Saved entries:
• • • • •
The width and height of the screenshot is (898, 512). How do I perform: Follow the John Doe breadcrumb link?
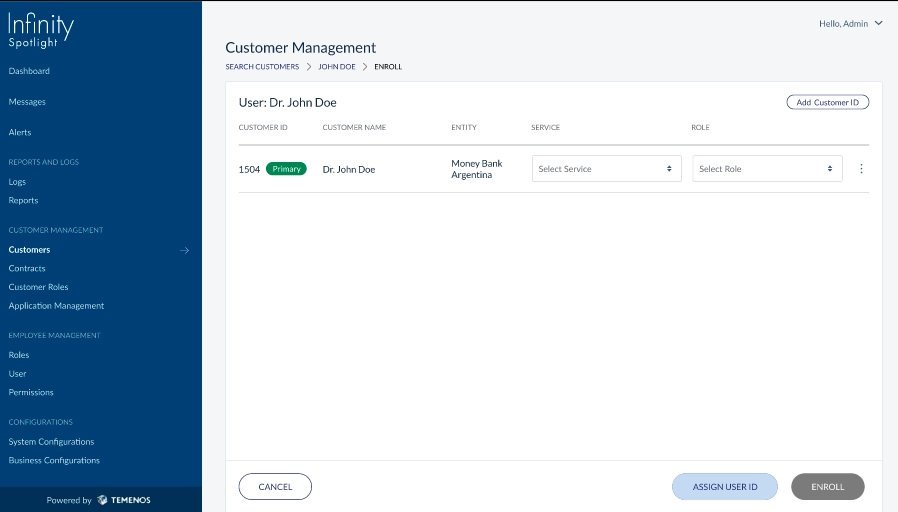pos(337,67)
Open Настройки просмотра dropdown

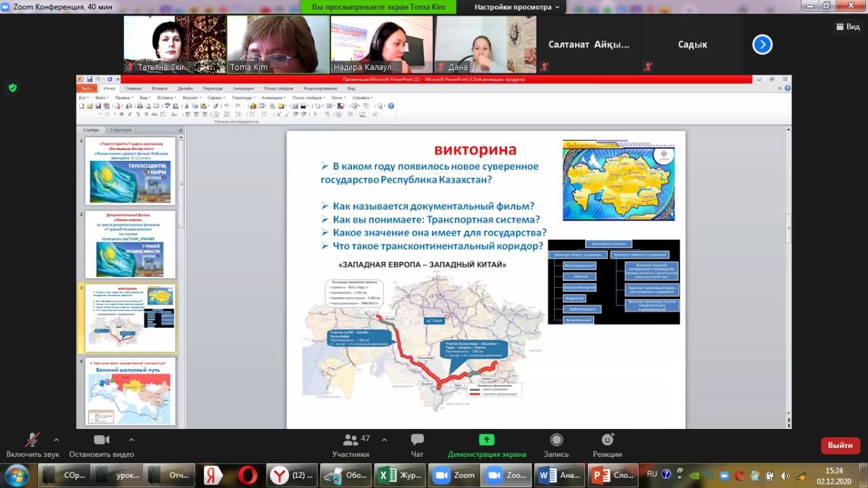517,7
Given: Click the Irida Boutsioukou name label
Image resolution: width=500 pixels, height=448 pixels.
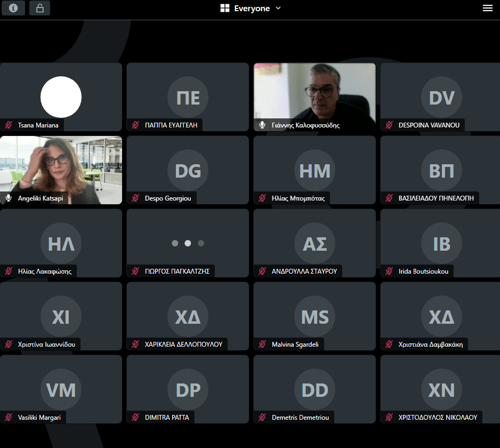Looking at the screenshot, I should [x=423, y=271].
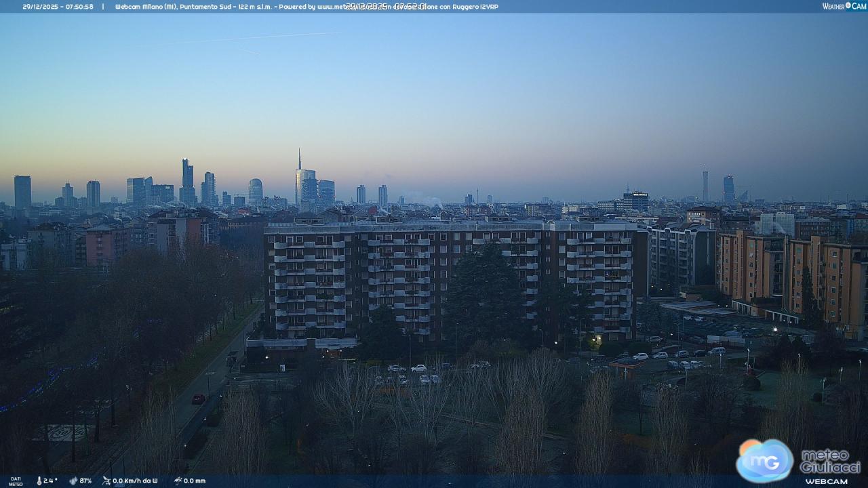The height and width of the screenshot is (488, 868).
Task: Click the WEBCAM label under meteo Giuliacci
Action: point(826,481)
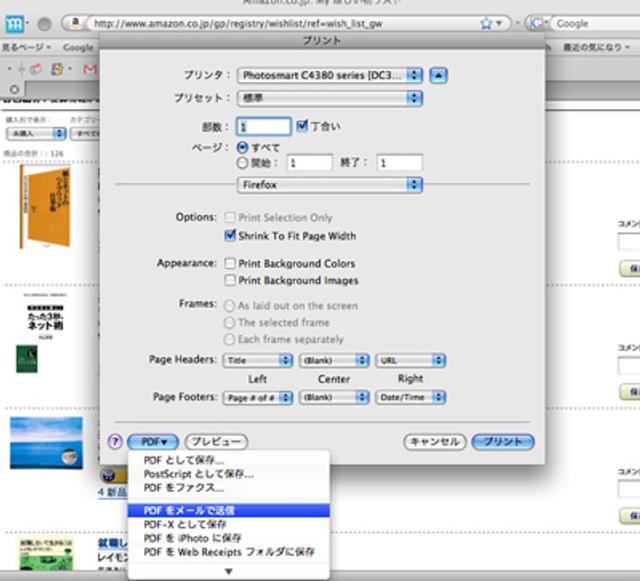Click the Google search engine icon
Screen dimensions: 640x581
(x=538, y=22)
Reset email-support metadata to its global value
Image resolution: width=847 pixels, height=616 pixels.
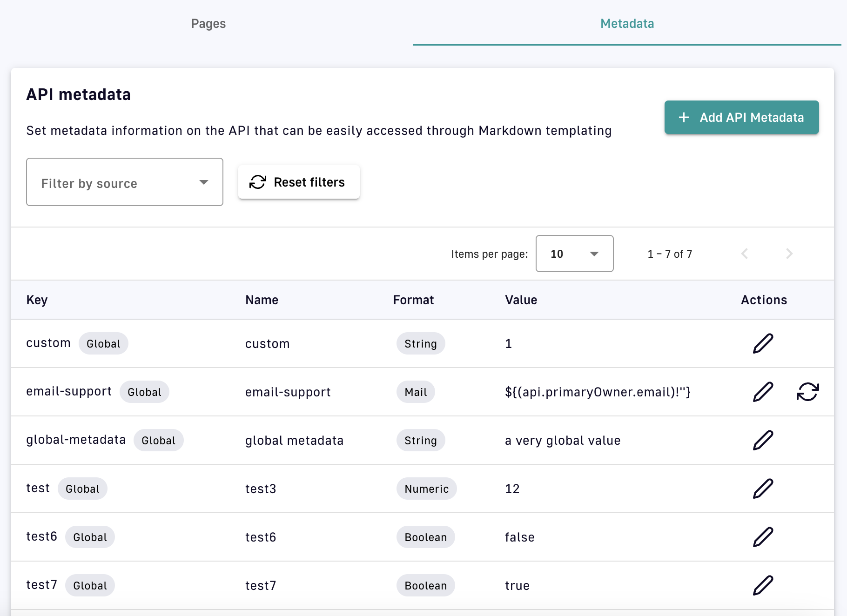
• • • • •
WORK TO BE COMPLETED: In the copy, every entry appears exactly as written above and no picture appears.

SOLVED EXERCISE:
The width and height of the screenshot is (898, 512). How do I perform: Follow the John Doe breadcrumb link?
pos(337,67)
Open Настройки просмотра dropdown

517,7
Given: Click the Irida Boutsioukou name label
Image resolution: width=500 pixels, height=448 pixels.
Looking at the screenshot, I should [x=423, y=271].
The height and width of the screenshot is (488, 868).
Task: Click the WEBCAM label under meteo Giuliacci
Action: point(826,481)
Click the Google search engine icon
Screen dimensions: 640x581
(x=538, y=22)
Reset email-support metadata to its global value
Image resolution: width=847 pixels, height=616 pixels.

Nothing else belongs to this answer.